Предупредим, однако, что и при этой попытке не следует упускать из виду, что сходство табу с болезнью навязчивости может быть чисто внешним, относиться к форме обоих явлений и не распространяться дальше на их сущность. Природа любит пользоваться одинаковыми формами при самых различных биологических соотношениях, как, например, в разветвлениях коралла, как и в растениях и затем в известных кристаллах или при образовании известных химических осадков. Было бы слишком поспешным и мало обещающим обосновывать выводы, относящиеся к внутреннему сродству, таким внешним сходством, вытекающим из общности механических условий. Мы не забудем этого предупреждения, но нам незачем отказываться из-за такой возможности от нашего намерения воспользоваться сравнением.

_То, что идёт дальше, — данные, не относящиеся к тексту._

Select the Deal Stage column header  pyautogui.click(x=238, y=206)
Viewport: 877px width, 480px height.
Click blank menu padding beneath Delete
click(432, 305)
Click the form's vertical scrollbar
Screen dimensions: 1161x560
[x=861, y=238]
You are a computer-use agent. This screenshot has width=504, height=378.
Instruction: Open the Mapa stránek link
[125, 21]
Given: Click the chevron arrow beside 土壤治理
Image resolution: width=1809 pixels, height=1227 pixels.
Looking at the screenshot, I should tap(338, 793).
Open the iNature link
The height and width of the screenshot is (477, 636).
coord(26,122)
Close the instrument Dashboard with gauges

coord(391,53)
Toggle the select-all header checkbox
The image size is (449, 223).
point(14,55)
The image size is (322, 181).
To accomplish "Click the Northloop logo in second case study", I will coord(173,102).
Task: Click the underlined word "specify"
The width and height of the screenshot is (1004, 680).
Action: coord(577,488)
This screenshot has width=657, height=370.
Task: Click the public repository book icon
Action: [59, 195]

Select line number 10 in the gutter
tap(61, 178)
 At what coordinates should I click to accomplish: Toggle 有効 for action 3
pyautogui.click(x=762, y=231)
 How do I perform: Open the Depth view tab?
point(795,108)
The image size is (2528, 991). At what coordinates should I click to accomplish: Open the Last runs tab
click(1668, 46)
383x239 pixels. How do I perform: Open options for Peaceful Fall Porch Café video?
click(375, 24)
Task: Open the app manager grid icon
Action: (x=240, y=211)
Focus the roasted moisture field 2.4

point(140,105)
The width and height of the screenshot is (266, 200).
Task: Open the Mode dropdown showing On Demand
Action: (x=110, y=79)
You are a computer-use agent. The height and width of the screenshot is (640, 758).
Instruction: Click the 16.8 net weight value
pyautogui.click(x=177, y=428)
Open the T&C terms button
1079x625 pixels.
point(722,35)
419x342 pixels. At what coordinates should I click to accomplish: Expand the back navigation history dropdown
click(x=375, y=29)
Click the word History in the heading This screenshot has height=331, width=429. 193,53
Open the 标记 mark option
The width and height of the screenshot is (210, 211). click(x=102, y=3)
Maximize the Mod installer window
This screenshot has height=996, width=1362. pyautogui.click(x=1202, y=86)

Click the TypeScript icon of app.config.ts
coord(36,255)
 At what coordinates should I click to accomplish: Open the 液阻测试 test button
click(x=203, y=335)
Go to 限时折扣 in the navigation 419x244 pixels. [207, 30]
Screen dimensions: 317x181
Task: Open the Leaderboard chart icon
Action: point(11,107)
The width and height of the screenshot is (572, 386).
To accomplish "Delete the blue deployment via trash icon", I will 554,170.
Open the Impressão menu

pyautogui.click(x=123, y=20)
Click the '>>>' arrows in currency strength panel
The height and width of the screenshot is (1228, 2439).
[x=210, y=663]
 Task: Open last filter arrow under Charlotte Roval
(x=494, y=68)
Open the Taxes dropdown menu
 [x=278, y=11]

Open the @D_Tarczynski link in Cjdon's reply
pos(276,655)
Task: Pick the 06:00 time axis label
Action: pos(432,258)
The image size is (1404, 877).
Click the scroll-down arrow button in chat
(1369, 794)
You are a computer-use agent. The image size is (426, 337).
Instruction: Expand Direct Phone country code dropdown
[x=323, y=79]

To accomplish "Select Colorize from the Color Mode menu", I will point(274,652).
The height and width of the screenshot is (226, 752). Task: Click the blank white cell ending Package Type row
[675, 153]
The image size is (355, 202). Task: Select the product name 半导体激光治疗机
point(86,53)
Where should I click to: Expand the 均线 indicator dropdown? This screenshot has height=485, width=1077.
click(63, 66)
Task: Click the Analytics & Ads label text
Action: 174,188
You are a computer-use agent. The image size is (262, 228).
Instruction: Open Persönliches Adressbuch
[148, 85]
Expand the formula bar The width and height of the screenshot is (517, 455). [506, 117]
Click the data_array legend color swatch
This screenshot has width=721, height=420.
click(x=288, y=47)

Самое близкое и бросающееся в глаза сходство навязчивых запретов (у нервнобольных) с табу состоит в том, что эти запрещения также не мотивированы и происхождение их загадочно. Они возникли каким-то образом и должны соблюдаться вследствие непреодолимого страха. Внешняя угроза наказанием излишня, потому что имеется внутренняя уверенность (совесть), что нарушение приведет к невыносимому бедствию. Самое большее, о чем могут сказать больные, страдающие навязчивостью, – это о неопределенном чувстве, что, благодаря нарушению запрета, пострадает какое-нибудь лицо из окружающих. Какого рода будет вред, остается неизвестным, да и эти незначительные сведения получаешь скорее при искупительных и предохранительных действиях, о которых будет речь дальше, чем при самых запрещениях.

Главным и основным запрещением невроза является, как и при табу, прикосновение, отсюда и название: боязнь прикосновения – delire de toucher. Запрещение распространяется не только на непосредственное прикосновение телом, но обнимает и всякое прикосновение хотя бы в переносном смысле слова. Все, что направляет мысль на запретное, вызывает мысленное соприкосновение, так же запрещено, как непосредственный физический контакт. Такое же расширение понятия имеется у табу.